Security ratings have become foundational infrastructure in cyber insurance underwriting. BitSight, SecurityScorecard, and their competitors have built sophisticated outside-in assessment tools that measure attack surface exposure, patching velocity, SSL/TLS configuration, open ports, and a range of technical indicators that correlate with breach risk. These tools are genuinely useful for the problem they were designed to solve.
That problem is breach risk. And breach risk is no longer the whole picture.
Security ratings platforms build their scores by passively scanning internet-facing systems, collecting data from honeypots and threat intelligence feeds, and assessing the observable technical posture of an organization's digital infrastructure. The signals they collect are real and meaningful: how quickly does this company patch known vulnerabilities? Are their SSL certificates properly configured? Do they have open ports that shouldn't be exposed? Are their email servers correctly configured against spoofing?
These are legitimate indicators of the likelihood that an organization will suffer a breach event — an intrusion, a ransomware attack, a data exfiltration. For underwriters trying to assess the probability that a company will file a breach claim, security ratings provide genuinely useful signal.
What they do not measure: whether the company's website is transmitting video viewing history to Meta. Whether its mobile application is collecting location data inconsistent with its privacy policy. Whether its use of session replay tools creates liability under California's Invasion of Privacy Act. Whether it has enrolled users in biometric data collection without the disclosures required by Illinois BIPA. Whether its privacy policy accurately describes its actual data practices in ways that matter to regulators.
Breach risk and privacy litigation risk have different drivers, different observable indicators, and different relationships to the security controls that underwriting has historically assessed.
Breach risk is primarily a function of security controls: how well-defended is the network perimeter, how quickly are vulnerabilities remediated, how robust is access management, how resilient are backup and recovery systems? A company with strong security controls has meaningfully lower breach risk. Security ratings are a reasonable proxy for this.
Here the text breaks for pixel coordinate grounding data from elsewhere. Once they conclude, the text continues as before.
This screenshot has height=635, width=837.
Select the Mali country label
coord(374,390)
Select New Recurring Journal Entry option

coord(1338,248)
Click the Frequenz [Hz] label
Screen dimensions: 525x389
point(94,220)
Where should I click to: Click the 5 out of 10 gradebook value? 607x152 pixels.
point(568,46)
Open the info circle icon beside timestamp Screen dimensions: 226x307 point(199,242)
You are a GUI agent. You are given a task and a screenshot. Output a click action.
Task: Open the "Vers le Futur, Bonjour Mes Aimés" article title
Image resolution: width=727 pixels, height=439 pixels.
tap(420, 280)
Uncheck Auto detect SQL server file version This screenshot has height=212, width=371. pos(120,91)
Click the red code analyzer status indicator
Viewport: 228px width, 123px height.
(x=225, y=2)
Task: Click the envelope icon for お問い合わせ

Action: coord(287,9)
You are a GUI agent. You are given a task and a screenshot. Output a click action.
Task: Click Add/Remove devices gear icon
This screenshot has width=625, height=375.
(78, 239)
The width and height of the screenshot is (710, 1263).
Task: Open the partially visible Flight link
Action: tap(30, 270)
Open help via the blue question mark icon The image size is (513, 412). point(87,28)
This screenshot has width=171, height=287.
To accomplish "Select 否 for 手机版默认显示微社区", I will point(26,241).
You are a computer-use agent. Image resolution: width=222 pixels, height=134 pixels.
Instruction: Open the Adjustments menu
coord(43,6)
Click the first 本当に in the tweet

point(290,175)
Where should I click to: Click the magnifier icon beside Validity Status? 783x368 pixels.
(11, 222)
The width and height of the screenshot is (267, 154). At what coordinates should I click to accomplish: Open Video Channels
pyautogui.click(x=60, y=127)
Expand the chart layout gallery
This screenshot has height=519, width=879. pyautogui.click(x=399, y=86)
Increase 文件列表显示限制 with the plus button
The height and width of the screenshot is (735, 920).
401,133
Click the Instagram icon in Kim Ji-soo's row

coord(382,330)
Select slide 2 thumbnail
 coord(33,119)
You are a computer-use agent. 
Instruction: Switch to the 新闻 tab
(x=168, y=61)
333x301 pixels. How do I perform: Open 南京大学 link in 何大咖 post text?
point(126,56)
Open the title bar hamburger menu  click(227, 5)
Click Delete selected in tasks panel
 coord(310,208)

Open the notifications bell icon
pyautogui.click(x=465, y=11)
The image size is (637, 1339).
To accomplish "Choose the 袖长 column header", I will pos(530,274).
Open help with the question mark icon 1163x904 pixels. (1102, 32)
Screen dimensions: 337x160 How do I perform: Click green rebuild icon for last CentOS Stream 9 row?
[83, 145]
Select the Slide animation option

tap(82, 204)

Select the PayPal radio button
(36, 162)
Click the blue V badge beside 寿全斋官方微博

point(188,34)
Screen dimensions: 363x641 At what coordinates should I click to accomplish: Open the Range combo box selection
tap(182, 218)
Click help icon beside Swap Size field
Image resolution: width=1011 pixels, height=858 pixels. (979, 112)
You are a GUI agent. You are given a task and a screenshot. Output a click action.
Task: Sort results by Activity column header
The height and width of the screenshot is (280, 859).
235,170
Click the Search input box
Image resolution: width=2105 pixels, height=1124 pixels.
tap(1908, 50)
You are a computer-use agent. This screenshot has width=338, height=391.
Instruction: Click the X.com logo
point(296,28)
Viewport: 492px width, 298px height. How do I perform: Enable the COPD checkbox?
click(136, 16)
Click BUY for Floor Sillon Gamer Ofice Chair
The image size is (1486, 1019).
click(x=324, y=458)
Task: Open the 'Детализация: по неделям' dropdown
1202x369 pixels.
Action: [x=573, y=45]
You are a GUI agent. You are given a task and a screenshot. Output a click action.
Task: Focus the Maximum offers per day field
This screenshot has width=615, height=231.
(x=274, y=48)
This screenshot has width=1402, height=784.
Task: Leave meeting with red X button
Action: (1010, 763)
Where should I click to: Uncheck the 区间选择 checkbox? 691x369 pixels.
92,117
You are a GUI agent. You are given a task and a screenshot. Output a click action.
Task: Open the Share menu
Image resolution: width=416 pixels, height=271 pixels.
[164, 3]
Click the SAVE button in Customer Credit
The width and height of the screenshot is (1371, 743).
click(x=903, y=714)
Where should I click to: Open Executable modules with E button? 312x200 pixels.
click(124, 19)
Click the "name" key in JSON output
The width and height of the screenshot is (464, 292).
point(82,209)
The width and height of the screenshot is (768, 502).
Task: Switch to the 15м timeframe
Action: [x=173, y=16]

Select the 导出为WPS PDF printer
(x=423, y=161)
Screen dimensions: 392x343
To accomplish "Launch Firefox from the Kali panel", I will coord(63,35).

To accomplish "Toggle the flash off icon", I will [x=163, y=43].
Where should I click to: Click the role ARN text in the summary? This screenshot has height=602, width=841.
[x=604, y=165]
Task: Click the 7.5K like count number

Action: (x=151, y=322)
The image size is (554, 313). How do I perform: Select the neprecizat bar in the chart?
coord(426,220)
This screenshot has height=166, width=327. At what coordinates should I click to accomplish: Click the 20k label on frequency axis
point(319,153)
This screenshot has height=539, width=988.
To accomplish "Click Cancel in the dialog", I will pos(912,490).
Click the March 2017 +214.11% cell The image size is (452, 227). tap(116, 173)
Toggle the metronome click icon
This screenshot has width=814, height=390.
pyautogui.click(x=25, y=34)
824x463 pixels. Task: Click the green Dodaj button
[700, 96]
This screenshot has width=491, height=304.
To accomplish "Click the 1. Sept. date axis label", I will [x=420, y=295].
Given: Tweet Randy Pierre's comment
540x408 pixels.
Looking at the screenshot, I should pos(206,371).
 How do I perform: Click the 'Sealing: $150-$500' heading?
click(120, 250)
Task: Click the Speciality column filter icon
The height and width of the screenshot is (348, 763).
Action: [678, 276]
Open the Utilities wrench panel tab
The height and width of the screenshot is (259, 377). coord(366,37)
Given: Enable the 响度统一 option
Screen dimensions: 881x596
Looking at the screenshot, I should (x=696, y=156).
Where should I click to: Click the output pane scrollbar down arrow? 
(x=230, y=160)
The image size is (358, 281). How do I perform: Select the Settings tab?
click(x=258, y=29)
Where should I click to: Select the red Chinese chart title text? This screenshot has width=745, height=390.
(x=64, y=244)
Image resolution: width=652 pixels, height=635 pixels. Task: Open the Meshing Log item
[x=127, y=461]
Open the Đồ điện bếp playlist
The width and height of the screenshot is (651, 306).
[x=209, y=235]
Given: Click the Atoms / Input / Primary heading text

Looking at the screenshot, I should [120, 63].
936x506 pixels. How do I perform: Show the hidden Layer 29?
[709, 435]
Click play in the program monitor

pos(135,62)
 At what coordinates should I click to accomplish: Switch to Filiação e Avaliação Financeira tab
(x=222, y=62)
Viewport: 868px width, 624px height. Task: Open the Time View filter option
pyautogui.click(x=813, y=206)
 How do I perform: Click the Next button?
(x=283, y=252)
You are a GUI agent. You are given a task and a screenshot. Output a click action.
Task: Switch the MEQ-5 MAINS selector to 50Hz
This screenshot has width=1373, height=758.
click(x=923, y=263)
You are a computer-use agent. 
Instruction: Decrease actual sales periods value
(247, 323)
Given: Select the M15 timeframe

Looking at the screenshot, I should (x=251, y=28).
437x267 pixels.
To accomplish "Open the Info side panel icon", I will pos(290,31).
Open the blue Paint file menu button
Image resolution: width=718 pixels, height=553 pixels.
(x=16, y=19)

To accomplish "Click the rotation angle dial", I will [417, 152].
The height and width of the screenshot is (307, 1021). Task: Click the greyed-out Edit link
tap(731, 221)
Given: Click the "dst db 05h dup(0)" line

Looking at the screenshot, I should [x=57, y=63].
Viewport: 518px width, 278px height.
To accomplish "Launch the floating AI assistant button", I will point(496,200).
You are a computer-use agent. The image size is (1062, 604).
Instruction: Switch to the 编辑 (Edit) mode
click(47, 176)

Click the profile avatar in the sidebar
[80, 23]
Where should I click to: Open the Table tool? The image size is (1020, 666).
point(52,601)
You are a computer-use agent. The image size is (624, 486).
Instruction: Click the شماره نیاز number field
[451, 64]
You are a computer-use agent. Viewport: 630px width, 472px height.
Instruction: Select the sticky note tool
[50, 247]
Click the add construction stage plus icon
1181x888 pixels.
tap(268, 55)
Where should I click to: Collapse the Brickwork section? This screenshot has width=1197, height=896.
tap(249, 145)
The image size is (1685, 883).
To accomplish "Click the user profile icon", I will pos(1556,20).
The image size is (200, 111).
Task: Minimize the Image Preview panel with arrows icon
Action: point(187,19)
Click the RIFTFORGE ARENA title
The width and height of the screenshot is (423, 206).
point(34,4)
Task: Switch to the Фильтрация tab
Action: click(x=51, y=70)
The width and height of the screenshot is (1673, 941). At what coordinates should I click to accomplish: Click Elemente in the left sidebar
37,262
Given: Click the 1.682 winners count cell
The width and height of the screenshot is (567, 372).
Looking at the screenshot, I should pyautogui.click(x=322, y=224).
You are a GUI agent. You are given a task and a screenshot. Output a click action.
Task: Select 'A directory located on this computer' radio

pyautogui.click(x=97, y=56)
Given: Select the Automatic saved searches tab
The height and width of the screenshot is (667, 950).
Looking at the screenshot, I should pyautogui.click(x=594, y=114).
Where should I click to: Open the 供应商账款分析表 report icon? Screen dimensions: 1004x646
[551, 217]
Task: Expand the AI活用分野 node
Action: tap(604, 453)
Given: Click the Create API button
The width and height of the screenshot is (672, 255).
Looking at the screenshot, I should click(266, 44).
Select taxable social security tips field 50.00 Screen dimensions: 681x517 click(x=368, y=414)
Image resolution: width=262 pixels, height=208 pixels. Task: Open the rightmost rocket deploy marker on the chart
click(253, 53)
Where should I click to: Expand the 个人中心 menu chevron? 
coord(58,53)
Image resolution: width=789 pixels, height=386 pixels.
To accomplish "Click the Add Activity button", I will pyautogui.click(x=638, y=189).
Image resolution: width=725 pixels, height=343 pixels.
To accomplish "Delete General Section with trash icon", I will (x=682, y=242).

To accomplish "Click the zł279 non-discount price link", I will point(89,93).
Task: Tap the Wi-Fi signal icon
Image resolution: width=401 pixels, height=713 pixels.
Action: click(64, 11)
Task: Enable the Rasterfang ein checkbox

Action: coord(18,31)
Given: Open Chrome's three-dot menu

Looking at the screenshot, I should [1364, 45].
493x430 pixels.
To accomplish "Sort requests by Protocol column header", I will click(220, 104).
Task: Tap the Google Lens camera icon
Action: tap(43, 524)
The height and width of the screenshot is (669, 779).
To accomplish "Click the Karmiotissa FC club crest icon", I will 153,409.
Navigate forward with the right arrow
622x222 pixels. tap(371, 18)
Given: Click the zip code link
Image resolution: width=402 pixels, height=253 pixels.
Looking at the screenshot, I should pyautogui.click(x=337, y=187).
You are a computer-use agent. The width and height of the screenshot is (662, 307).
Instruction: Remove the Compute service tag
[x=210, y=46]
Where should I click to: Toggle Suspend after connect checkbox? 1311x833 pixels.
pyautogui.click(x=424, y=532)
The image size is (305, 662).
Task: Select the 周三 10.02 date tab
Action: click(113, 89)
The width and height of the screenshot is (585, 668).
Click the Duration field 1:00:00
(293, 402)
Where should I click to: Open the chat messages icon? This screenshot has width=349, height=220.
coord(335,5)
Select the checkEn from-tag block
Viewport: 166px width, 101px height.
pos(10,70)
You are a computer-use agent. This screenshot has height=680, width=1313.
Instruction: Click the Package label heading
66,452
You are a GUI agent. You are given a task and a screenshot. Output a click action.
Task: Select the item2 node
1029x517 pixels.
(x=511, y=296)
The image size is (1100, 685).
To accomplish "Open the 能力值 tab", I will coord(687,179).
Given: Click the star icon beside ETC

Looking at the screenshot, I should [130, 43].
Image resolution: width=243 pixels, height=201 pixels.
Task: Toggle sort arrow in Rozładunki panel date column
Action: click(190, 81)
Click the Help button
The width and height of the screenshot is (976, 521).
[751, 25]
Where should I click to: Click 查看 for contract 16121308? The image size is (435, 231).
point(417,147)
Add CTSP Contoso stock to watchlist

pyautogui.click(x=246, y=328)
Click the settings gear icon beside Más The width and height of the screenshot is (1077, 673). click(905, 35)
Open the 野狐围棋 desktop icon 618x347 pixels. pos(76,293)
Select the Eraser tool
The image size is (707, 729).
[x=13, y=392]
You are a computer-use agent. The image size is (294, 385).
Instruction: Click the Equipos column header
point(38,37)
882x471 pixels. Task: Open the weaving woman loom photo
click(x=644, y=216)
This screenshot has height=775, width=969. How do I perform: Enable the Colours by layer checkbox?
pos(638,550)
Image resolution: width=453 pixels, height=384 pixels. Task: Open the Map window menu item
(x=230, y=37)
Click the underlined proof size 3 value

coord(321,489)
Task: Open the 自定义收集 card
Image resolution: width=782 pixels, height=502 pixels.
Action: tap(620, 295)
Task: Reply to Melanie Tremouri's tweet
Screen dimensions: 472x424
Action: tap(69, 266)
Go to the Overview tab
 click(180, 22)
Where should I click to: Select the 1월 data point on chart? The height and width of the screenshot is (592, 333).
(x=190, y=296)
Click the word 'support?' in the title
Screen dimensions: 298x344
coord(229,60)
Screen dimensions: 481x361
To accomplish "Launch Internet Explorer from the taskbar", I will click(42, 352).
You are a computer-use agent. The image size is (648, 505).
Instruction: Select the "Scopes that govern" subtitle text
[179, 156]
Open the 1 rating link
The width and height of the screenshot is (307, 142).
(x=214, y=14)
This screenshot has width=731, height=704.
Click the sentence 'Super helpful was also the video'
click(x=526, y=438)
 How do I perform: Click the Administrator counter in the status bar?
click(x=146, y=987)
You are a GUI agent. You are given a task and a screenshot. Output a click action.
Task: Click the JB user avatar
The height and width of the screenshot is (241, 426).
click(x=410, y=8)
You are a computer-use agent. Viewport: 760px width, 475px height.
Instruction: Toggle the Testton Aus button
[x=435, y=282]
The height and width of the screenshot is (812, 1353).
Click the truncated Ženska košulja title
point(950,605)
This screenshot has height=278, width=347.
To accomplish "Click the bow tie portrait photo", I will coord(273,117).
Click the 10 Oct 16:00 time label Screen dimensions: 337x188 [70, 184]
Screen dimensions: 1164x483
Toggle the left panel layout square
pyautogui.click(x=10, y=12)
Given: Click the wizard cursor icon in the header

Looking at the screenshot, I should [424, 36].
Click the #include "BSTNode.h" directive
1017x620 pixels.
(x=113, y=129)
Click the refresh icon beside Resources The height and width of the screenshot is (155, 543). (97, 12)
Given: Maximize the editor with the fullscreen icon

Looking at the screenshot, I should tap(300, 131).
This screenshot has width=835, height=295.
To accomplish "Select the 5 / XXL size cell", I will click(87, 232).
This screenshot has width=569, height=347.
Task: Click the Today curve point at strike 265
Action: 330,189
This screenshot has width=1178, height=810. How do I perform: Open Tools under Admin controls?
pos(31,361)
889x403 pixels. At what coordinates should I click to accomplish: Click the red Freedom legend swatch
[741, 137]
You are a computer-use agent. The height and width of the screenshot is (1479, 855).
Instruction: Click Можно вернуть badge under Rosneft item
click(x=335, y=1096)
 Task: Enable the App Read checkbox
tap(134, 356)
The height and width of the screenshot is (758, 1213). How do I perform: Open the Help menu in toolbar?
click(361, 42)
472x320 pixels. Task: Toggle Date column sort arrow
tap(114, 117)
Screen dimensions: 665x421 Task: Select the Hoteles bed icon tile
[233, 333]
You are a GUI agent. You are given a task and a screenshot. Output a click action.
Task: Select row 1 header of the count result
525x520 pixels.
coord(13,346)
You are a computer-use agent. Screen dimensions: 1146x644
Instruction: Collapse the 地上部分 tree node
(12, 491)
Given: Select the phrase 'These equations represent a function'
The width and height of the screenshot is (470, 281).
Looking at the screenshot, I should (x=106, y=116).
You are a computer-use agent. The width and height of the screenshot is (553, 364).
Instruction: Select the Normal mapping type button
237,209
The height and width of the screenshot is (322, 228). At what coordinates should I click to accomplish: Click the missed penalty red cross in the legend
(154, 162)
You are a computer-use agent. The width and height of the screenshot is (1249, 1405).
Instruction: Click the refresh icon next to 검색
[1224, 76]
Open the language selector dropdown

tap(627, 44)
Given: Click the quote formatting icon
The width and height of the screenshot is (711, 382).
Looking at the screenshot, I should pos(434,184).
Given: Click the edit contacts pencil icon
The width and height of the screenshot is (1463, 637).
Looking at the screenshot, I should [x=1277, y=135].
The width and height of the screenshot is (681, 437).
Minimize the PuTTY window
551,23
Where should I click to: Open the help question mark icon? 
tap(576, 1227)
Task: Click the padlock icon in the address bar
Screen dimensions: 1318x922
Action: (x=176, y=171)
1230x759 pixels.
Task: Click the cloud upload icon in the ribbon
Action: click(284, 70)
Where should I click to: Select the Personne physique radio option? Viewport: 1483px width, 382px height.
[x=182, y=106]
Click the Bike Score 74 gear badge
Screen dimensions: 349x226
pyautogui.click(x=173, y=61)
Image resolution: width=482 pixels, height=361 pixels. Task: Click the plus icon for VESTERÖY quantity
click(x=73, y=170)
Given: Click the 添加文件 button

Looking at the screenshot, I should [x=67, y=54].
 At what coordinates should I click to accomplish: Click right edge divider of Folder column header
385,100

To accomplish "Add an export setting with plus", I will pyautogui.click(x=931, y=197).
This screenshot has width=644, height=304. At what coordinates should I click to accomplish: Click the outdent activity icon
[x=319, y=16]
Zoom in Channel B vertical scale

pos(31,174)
Privacy litigation risk is primarily a function of data practices: what data does the company collect, how does it share that data with third parties, does it have valid consent for the sharing that occurs, and does its observable behavior match its stated policies? None of these questions are answered by a security rating. A company can score 900 on BitSight and simultaneously be running Meta Pixel on pages where users watch videos — a configuration that creates seven-figure VPPA exposure regardless of how well-secured the network perimeter is.
"We had two accounts file BIPA claims in the same quarter. Both had security ratings above 750. Both had been through our standard questionnaire process. Neither the ratings nor the questionnaires flagged anything." — Cyber underwriter, specialty lines carrier
Privacy litigation risk has its own set of observable indicators — and like security ratings, they can be assessed from outside the company without any questionnaire or self-reporting. But they require different tools and different expertise.
The presence of Meta Pixel on pages with video content is directly observable by anyone who visits the website and inspects its JavaScript. The presence of session replay tools — FullStory, LogRocket, Hotjar, and similar platforms — is detectable from outside the organization. Whether a mobile application is collecting location data in ways inconsistent with its stated permissions can be determined through dynamic analysis. Whether an organization's privacy policy accurately describes its actual data collection practices is a comparison that can be made by anyone with access to the policy and the ability to observe the website's actual behavior.
These are precisely the observations that regulators and plaintiffs' counsel make before initiating enforcement actions or filing lawsuits. The FTC examined Facebook's actual data practices against its stated policies before bringing its enforcement actions. State attorneys general have identified privacy violations by scanning websites for third-party tracking deployments. Plaintiffs' firms have built dedicated scanning infrastructure to identify VPPA targets by looking for the coexistence of video content and tracking pixels.
The outside-in view of privacy risk is available. It just requires looking for different signals than security ratings are designed to capture.
The practical implication for cyber insurance underwriting is that current intake processes — security ratings plus questionnaires — are systematically missing the privacy litigation risk component of the exposure being written. Companies with excellent security ratings and clean questionnaire responses are filing claims driven by BIPA, VPPA, CIPA, and other privacy theories. The correlation between security ratings and privacy litigation claims is weak because they are measuring different things.
Closing the gap requires supplementing security ratings with privacy risk intelligence that measures the observable indicators of privacy litigation exposure: third-party data sharing behavior, tracking technology deployment, consent mechanism quality, privacy policy accuracy, and regulatory compliance signals. This intelligence is available from outside the company, using the same outside-in methodology that security ratings pioneered for breach risk — applied to the different set of signals that drive privacy litigation.
The underwriters who move first on building this capability will have a meaningful selection advantage: the ability to distinguish between companies with genuinely low privacy litigation risk and companies whose clean security ratings obscure significant exposure that their competitors are writing without understanding.